Starbucks Organizational Structure: A tall and divisional

Starbucks organizational structure can be classified as divisional and the business is divided into the following divisions:

1. Geographic divisions. Starbucks operations are divided into the following geographic divisions or segments:

  • Americas (US, Canada and Latin America)
  • Europe, Middle East and Africa (EMEA)
  • China/Asia Pacific (CAP)
  • Channel Development
  • All other segments

2. Brand-based divisions. Each brand within Starbucks Corporation portfolio represents a separate division led by the head of division. As of April 2017, the company has the following six brand-based divisions as illustrated in table below:

Brand Founded Products
Starbucks 1971 Coffee, non-alcoholic beverages, food
Teavana® 1997 Variety of teas
La Boulange® 1999 French pastries and breads
Evolution Fresh™ 1992 Nourishment juices and foods
Seattle’s Best Coffee 1991 Coffee, non-alcoholic beverages, food
Tazo Tea 1994 Teas, herbs, roots and spices

Brand-based divisions within Starbucks organizational structure

On December 1, 2016 a new format of Starbucks organizational structure was announced according to which Kevin Johnson, president and COO and member of the Starbucks Board of Directors, would expand his responsibilities and assume the role and responsibilities of president and chief executive officer, effective April 3, 2017[1].

■ ■ ■

Resume the text on Starbucks' organizational structure after its final sentence and carry it forward in the same manner.

Stored items:
■ ■ ■

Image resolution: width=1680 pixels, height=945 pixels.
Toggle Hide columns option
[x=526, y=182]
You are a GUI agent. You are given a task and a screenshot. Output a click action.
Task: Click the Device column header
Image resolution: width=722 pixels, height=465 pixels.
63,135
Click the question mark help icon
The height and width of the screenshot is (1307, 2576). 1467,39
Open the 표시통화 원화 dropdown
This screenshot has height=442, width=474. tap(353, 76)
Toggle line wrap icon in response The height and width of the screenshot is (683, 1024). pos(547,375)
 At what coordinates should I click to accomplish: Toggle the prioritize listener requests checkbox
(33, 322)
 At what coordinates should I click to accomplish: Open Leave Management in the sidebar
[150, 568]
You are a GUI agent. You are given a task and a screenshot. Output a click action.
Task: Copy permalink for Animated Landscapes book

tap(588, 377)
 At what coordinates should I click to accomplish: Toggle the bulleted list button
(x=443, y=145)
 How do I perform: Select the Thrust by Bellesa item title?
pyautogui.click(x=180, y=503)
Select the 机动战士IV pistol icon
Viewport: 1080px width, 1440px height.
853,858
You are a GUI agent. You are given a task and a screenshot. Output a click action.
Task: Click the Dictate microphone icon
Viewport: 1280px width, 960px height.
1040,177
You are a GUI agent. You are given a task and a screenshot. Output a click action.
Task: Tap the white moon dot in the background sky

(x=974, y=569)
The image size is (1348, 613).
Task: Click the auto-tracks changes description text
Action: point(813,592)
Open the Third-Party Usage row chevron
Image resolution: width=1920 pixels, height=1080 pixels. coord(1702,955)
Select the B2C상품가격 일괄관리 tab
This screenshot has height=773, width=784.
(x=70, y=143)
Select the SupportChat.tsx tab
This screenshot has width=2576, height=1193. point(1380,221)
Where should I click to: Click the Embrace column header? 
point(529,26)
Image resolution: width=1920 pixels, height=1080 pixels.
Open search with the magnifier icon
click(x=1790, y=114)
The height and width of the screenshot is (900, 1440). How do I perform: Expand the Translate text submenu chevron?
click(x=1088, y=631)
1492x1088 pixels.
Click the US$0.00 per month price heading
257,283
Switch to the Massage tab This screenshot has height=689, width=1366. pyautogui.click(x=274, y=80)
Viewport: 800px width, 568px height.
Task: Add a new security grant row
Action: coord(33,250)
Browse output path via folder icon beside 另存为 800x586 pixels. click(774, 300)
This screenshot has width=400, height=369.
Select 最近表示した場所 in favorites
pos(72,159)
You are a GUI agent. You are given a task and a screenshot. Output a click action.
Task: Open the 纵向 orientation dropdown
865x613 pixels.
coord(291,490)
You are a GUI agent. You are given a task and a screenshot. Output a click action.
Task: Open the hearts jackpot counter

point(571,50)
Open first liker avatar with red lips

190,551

■ ■ ■

Reply:
Figure below illustrates Starbucks organizational structure at the executive level as of April 2017

Starbucks Organizational Structure

Starbucks Organizational Structure

The current pattern of Starbucks organizational structure is expected to be subjected to changes to a certain extent by the new CEO Kevin Johnson, as business analysts note that Johnson is not afraid to make big changes.[2] Specifically, as it is illustrated in Figure 1 above, comprising 35 senior vice presidents and 12 executive vice presidents, Starbucks organizational structure is highly hierarchical. Kevin Johnson may attempt to reduce de-layering initiatives within the organizational structure in order to make the coffee retailer more flexible to be able to faster adapt changes in the global marketplace.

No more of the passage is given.